▶ Exercise: Copy the lines word for word. Begin at the line that contains "Open the Unwatch" and end with the final line of the data.

Stored data
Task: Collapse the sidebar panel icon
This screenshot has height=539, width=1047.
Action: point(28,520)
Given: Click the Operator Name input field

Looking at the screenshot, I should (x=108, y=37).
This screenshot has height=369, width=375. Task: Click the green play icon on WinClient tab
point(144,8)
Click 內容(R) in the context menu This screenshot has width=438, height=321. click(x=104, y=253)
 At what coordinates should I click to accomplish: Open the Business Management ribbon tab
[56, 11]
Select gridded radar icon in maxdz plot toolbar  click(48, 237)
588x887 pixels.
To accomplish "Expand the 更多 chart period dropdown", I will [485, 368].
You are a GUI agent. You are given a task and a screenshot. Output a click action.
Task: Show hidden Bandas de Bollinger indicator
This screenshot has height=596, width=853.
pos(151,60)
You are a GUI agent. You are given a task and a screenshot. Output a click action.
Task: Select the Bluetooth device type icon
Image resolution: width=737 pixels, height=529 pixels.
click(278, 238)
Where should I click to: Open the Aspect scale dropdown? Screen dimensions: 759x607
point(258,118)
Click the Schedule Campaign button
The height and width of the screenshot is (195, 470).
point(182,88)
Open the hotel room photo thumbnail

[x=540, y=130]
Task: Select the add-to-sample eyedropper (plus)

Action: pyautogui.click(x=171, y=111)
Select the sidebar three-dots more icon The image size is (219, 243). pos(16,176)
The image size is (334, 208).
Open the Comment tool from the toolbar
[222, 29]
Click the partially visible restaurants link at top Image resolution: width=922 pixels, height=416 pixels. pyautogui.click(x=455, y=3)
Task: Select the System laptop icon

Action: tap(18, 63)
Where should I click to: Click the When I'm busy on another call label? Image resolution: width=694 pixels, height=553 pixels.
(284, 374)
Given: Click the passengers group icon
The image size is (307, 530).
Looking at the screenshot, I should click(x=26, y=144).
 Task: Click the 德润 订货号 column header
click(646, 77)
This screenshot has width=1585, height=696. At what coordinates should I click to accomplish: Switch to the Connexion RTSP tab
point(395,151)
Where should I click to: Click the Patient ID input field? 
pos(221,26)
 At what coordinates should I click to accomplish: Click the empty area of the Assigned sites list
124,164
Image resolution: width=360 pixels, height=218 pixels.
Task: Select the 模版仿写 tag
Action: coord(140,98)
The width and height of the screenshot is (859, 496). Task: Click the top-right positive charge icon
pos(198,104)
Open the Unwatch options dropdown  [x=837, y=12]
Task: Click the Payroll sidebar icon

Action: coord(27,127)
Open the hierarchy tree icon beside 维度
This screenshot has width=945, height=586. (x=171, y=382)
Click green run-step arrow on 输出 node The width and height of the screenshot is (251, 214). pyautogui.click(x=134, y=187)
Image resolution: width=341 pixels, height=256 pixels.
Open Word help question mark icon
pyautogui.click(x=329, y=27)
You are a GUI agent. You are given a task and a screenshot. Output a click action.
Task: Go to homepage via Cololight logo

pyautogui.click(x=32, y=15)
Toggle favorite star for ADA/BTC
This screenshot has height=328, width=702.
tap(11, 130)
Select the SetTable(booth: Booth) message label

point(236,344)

▶ Expected output:
Open the Unwatch options dropdown  [x=837, y=12]
Task: Click the Payroll sidebar icon

Action: coord(27,127)
Open the hierarchy tree icon beside 维度
This screenshot has width=945, height=586. (x=171, y=382)
Click green run-step arrow on 输出 node The width and height of the screenshot is (251, 214). pyautogui.click(x=134, y=187)
Image resolution: width=341 pixels, height=256 pixels.
Open Word help question mark icon
pyautogui.click(x=329, y=27)
You are a GUI agent. You are given a task and a screenshot. Output a click action.
Task: Go to homepage via Cololight logo

pyautogui.click(x=32, y=15)
Toggle favorite star for ADA/BTC
This screenshot has height=328, width=702.
tap(11, 130)
Select the SetTable(booth: Booth) message label

point(236,344)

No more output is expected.